[Stored data entries]
__________
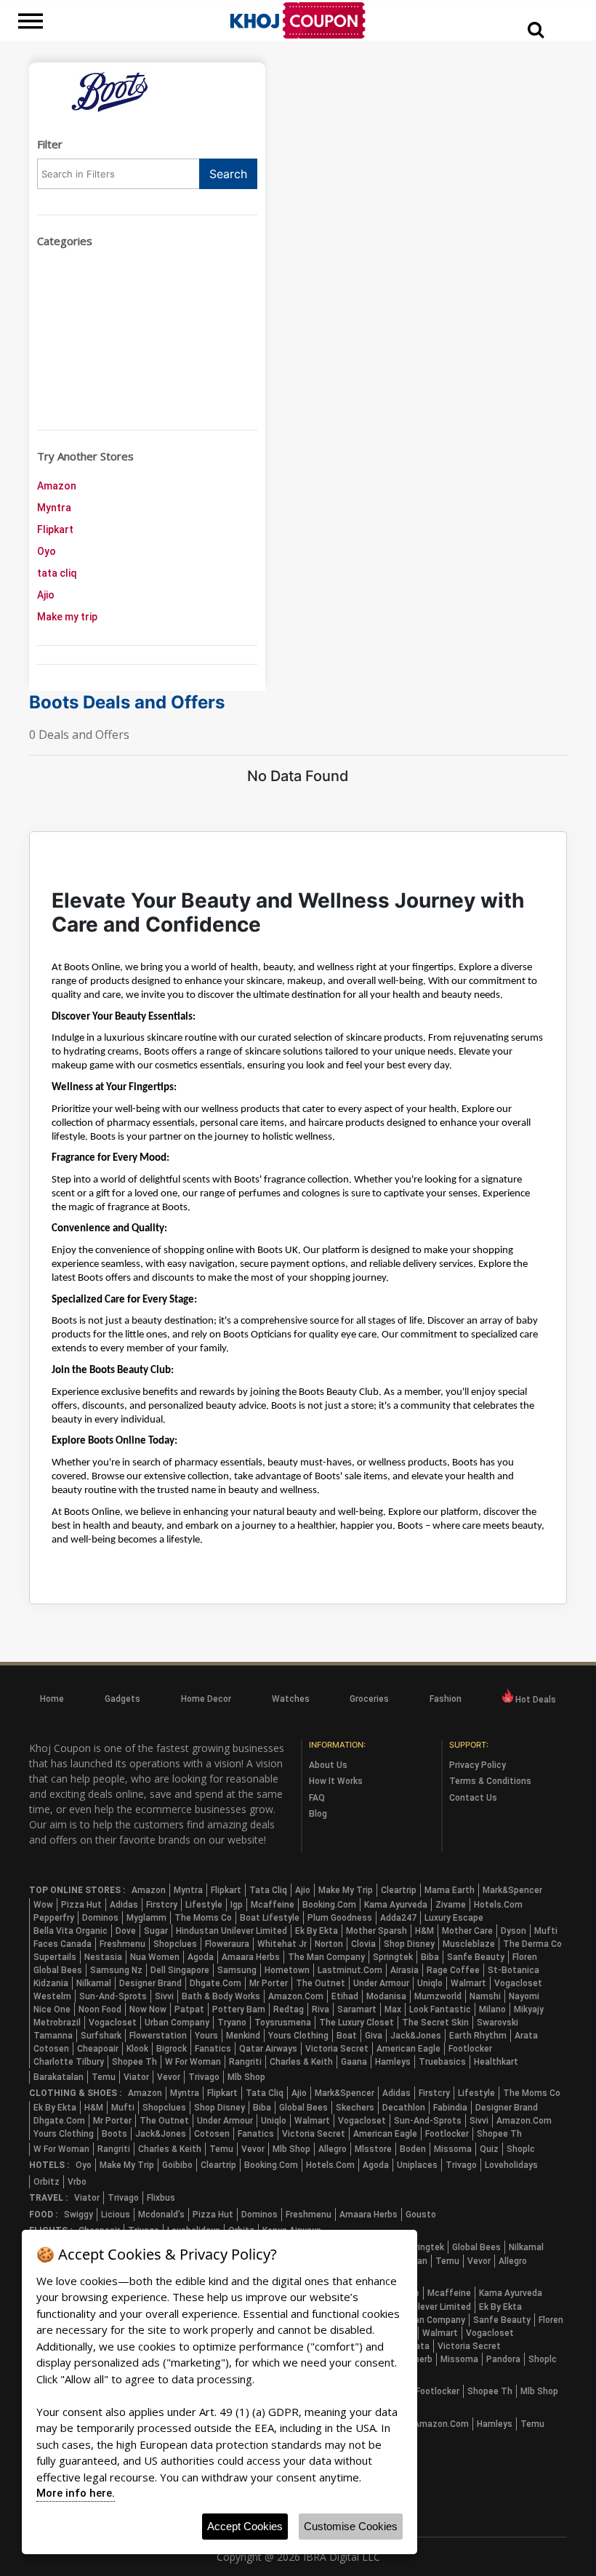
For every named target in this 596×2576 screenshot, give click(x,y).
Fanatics (213, 2049)
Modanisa (386, 1996)
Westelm (52, 1996)
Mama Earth (449, 1890)
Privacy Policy (477, 1765)
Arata (526, 2036)
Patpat (189, 2009)
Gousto (421, 2214)
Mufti (545, 1931)
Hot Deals (534, 1700)
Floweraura (227, 1944)
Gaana (354, 2062)
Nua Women (155, 1957)
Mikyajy (529, 2009)
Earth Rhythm (478, 2036)
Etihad (344, 1996)
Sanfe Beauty (475, 1957)
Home (52, 1699)
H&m (424, 1931)
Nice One (52, 2009)
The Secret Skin (435, 2022)
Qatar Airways (268, 2049)
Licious (115, 2214)
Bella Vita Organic (70, 1931)
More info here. (75, 2493)
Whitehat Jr (282, 1944)
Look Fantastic (440, 2009)
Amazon (56, 486)
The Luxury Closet (356, 2022)
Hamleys (393, 2062)
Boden (413, 2149)
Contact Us (473, 1798)
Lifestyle (203, 1905)
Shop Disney (409, 1944)
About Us (328, 1765)
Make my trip (67, 617)
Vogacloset (518, 1983)
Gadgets (122, 1699)
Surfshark (101, 2036)
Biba (430, 1957)
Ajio (46, 595)
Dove (126, 1931)
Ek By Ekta (316, 1931)
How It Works (336, 1781)
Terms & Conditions (490, 1781)
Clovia (363, 1944)
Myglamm (146, 1918)
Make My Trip (345, 1890)
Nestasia (103, 1957)
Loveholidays (511, 2165)
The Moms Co (203, 1918)
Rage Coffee (453, 1970)
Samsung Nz (116, 1970)
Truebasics (442, 2062)
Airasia (404, 1970)
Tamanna (53, 2036)
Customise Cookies (351, 2526)
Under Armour (381, 1983)
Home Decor (206, 1699)
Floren (524, 1957)
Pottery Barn (238, 2009)
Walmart (468, 1983)
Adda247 (398, 1918)
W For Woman (193, 2062)
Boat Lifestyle (269, 1918)
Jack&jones (415, 2036)
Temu (104, 2077)
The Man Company (326, 1957)
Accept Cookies (245, 2526)
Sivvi (164, 1996)
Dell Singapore (179, 1970)
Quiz (489, 2149)
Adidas (124, 1905)
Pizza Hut (81, 1905)
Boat (347, 2036)
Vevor (168, 2077)
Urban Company (177, 2022)
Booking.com (329, 1905)
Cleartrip (398, 1890)
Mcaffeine (272, 1905)
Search (228, 174)
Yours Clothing (298, 2036)
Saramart (356, 2009)
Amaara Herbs (251, 1957)
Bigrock (171, 2049)
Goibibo (177, 2165)
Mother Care (467, 1931)
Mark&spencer (512, 1890)
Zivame (450, 1905)
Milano (492, 2009)
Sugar (156, 1931)
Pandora (503, 2359)
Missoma (453, 2149)
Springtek (393, 1957)
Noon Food (99, 2009)
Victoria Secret (337, 2049)
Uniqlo (430, 1983)
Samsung (237, 1970)
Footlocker (470, 2049)
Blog (318, 1814)
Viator (136, 2077)
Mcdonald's (161, 2214)
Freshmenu (122, 1944)
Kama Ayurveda (395, 1905)
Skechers (355, 2108)
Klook (137, 2049)
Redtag (288, 2009)
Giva (373, 2036)
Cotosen (51, 2049)
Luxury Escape (453, 1918)
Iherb (422, 2359)
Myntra (54, 507)
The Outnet (320, 1983)
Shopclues (175, 1944)
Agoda (201, 1957)
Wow (43, 1905)
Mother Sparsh (376, 1931)
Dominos (100, 1918)
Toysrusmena (282, 2022)
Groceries (369, 1699)
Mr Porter (268, 1983)
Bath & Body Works (221, 1996)
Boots (114, 2134)
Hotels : (49, 2165)
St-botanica (513, 1970)
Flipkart (55, 529)
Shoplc (521, 2149)
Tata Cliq (268, 1890)
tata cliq (57, 573)
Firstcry (161, 1905)
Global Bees (57, 1970)
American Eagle (408, 2049)
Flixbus (161, 2198)
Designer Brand (150, 1983)
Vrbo (77, 2182)
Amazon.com (295, 1996)
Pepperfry (53, 1918)
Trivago (204, 2077)
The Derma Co (532, 1944)
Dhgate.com (215, 1983)
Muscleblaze (469, 1944)
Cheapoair (97, 2049)
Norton (329, 1944)
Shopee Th (134, 2062)
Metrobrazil (57, 2022)
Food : (43, 2214)
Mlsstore (373, 2149)
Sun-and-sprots (113, 1996)
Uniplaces (417, 2165)
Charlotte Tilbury (68, 2062)
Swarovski (497, 2022)
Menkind (243, 2036)
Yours (206, 2036)
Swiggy (78, 2214)
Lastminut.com (350, 1970)
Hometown (287, 1970)
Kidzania (50, 1983)
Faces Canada (62, 1944)
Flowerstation (158, 2036)
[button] (536, 29)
__________
■ **Your goal**: Look above for the line with "Cotosen (51, 2049)" and the line with "Flipkart (55, 529)", and reproduce exactly those two lines plus every line between, nothing more.

■ **Reply**:
Cotosen (51, 2049)
Luxury Escape (453, 1918)
Iherb (422, 2359)
Myntra (54, 507)
The Outnet (320, 1983)
Shopclues (175, 1944)
Agoda (201, 1957)
Wow (43, 1905)
Mother Sparsh (376, 1931)
Dominos (100, 1918)
Toysrusmena (282, 2022)
Groceries (369, 1699)
Mr Porter (268, 1983)
Bath & Body Works (221, 1996)
Boots (114, 2134)
Hotels : (49, 2165)
St-botanica (513, 1970)
Flipkart (55, 529)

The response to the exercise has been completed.